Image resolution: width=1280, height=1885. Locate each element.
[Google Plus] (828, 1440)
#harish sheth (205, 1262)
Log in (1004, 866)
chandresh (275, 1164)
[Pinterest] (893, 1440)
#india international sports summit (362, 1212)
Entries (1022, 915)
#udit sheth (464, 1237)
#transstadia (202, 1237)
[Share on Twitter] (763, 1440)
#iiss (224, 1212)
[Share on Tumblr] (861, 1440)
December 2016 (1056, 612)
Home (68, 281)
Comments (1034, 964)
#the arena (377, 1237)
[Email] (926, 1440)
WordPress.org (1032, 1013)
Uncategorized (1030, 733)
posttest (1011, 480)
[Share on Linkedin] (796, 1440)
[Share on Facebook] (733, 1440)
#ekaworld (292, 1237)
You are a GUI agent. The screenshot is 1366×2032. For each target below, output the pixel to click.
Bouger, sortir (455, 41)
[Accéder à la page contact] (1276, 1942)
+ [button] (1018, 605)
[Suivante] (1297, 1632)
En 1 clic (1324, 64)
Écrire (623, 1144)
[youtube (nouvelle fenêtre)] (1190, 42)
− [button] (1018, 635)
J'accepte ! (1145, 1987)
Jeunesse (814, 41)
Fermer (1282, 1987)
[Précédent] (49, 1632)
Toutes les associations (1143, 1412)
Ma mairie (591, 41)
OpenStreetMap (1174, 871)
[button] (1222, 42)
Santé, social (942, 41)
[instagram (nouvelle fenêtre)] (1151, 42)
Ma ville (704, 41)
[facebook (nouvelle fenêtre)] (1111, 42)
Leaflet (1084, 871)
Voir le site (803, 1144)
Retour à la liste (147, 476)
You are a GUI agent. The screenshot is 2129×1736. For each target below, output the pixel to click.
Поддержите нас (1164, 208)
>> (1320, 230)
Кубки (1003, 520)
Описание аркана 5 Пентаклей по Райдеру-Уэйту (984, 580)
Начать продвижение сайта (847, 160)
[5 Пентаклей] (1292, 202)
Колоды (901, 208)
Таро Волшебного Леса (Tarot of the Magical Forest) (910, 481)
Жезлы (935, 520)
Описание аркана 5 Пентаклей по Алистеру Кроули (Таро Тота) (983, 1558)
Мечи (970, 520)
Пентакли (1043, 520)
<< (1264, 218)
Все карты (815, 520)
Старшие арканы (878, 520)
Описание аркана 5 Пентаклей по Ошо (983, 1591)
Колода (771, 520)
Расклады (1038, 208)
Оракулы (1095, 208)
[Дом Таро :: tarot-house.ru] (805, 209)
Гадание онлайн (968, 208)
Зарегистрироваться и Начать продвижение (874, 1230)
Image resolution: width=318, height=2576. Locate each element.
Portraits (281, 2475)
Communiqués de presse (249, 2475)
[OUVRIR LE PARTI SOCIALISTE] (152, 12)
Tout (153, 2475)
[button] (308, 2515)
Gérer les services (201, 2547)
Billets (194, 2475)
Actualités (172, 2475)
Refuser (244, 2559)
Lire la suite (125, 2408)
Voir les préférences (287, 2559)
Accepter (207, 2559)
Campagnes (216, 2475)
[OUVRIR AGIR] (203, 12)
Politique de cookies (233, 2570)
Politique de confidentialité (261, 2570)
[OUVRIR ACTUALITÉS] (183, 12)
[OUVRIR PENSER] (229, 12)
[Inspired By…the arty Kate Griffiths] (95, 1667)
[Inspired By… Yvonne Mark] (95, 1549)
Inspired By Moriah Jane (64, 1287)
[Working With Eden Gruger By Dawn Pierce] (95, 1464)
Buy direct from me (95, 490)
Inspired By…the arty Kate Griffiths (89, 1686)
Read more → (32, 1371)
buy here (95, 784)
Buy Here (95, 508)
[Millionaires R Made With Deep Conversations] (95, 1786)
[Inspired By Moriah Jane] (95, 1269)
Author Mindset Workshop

• • • •

■ WHAT TO DO
From the listing above, return the lines starting at the one with "[Email] (926, 1440)" and ending at the one with "You are a GUI agent. The screenshot is 2129×1736.", both kept, exactly as they appear and nothing more.

■ TASK OUTPUT
[Email] (926, 1440)
WordPress.org (1032, 1013)
Uncategorized (1030, 733)
posttest (1011, 480)
[Share on Linkedin] (796, 1440)
[Share on Facebook] (733, 1440)
#ekaworld (292, 1237)
You are a GUI agent. The screenshot is 1366×2032. For each target below, output the pixel to click.
Bouger, sortir (455, 41)
[Accéder à la page contact] (1276, 1942)
+ [button] (1018, 605)
[Suivante] (1297, 1632)
En 1 clic (1324, 64)
Écrire (623, 1144)
[youtube (nouvelle fenêtre)] (1190, 42)
− [button] (1018, 635)
J'accepte ! (1145, 1987)
Jeunesse (814, 41)
Fermer (1282, 1987)
[Précédent] (49, 1632)
Toutes les associations (1143, 1412)
Ma mairie (591, 41)
OpenStreetMap (1174, 871)
[button] (1222, 42)
Santé, social (942, 41)
[instagram (nouvelle fenêtre)] (1151, 42)
Ma ville (704, 41)
[facebook (nouvelle fenêtre)] (1111, 42)
Leaflet (1084, 871)
Voir le site (803, 1144)
Retour à la liste (147, 476)
You are a GUI agent. The screenshot is 2129×1736. For each target below, output the pixel to click.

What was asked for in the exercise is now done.